Put the lines of the records into a numbered list, leaving out any blank lines. Begin with the line containing "Select the Skype desktop shortcut" and continue through the line containing "click(x=243, y=660)", including both of those lines and nothing outside them.

Records on locating words and elements

>>>>

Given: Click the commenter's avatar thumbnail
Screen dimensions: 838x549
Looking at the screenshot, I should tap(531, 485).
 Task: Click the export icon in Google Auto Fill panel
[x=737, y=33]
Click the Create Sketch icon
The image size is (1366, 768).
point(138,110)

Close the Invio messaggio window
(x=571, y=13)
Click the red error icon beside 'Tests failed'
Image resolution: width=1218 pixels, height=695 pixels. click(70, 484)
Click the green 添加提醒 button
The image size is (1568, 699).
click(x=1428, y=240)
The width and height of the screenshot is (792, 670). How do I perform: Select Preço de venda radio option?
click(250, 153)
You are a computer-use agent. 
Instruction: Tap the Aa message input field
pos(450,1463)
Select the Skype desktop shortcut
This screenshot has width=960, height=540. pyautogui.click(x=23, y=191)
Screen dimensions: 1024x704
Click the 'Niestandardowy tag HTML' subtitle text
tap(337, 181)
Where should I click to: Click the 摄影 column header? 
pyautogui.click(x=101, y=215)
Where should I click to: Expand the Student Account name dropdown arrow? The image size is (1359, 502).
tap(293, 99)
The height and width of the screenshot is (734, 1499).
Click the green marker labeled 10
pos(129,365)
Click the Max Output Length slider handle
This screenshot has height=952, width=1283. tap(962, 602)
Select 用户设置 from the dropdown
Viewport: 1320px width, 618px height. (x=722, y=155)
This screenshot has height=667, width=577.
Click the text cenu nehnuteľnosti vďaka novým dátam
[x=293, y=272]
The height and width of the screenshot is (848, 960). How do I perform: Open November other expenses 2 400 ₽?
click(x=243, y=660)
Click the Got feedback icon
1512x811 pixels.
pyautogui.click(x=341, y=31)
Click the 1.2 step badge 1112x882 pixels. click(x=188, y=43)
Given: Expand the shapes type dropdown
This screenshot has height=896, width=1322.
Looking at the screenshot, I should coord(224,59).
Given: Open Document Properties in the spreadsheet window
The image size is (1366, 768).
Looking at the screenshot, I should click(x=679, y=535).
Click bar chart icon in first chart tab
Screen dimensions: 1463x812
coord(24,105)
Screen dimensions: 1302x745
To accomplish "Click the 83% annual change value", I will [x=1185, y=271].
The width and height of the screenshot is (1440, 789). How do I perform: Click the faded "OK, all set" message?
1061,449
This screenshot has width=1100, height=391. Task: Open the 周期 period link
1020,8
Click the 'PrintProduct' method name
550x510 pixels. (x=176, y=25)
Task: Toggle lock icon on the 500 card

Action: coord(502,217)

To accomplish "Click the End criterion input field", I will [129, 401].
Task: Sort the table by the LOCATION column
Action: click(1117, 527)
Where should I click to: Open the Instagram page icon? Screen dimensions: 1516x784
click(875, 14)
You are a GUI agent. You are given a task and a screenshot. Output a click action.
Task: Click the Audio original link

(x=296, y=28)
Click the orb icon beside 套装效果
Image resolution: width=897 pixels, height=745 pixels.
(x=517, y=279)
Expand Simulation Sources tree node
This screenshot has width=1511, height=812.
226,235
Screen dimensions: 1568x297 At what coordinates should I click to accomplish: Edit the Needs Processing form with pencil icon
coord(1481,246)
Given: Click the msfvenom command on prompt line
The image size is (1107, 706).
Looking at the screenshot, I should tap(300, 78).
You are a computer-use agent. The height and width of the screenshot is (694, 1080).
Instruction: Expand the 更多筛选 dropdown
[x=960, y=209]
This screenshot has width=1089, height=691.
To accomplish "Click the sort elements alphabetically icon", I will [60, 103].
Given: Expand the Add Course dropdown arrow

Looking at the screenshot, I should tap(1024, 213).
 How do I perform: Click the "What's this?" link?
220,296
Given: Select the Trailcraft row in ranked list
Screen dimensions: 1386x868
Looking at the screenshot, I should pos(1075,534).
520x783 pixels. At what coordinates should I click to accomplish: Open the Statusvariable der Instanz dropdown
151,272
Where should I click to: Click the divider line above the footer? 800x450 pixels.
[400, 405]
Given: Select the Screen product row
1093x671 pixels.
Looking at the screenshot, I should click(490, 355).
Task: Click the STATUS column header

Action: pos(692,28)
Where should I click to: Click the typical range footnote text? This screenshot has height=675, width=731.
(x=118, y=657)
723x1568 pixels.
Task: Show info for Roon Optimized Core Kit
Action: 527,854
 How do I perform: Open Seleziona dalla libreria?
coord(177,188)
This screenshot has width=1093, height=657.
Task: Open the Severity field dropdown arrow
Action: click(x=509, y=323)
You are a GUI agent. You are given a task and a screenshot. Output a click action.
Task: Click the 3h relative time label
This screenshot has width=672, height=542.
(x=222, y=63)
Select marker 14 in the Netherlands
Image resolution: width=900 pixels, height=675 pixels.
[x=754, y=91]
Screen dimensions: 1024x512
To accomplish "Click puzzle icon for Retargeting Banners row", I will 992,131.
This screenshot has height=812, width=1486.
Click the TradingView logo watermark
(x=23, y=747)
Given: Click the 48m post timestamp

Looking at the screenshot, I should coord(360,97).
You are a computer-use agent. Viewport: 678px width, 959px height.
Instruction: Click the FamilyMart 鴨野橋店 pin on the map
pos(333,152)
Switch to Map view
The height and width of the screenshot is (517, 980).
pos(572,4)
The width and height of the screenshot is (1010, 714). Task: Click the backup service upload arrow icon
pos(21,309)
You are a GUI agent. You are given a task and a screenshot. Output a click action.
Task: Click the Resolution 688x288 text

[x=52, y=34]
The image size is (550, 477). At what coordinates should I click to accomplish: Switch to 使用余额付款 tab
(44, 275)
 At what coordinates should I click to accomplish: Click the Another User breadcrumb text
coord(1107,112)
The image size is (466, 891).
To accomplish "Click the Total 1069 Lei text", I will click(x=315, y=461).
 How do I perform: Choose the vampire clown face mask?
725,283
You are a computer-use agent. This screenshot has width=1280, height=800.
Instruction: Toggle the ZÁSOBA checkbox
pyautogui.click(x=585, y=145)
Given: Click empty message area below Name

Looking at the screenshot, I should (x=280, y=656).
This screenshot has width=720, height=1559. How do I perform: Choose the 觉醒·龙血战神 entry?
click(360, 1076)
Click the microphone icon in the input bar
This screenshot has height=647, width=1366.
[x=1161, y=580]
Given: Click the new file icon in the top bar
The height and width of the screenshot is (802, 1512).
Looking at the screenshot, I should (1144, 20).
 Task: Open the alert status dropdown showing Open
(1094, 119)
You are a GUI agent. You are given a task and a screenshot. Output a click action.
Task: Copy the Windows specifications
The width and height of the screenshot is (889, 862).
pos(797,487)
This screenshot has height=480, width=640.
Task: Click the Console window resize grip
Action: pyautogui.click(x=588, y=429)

<<<<

# RESULT FOR THIS TASK
1. Select the Skype desktop shortcut
2. This screenshot has width=960, height=540. pyautogui.click(x=23, y=191)
3. Screen dimensions: 1024x704
4. Click the 'Niestandardowy tag HTML' subtitle text
5. tap(337, 181)
6. Where should I click to: Click the 摄影 column header? 
7. pyautogui.click(x=101, y=215)
8. Where should I click to: Expand the Student Account name dropdown arrow? The image size is (1359, 502).
9. tap(293, 99)
10. The height and width of the screenshot is (734, 1499).
11. Click the green marker labeled 10
12. pos(129,365)
13. Click the Max Output Length slider handle
14. This screenshot has height=952, width=1283. tap(962, 602)
15. Select 用户设置 from the dropdown
16. Viewport: 1320px width, 618px height. (x=722, y=155)
17. This screenshot has height=667, width=577.
18. Click the text cenu nehnuteľnosti vďaka novým dátam
19. [x=293, y=272]
20. The height and width of the screenshot is (848, 960). How do I perform: Open November other expenses 2 400 ₽?
21. click(x=243, y=660)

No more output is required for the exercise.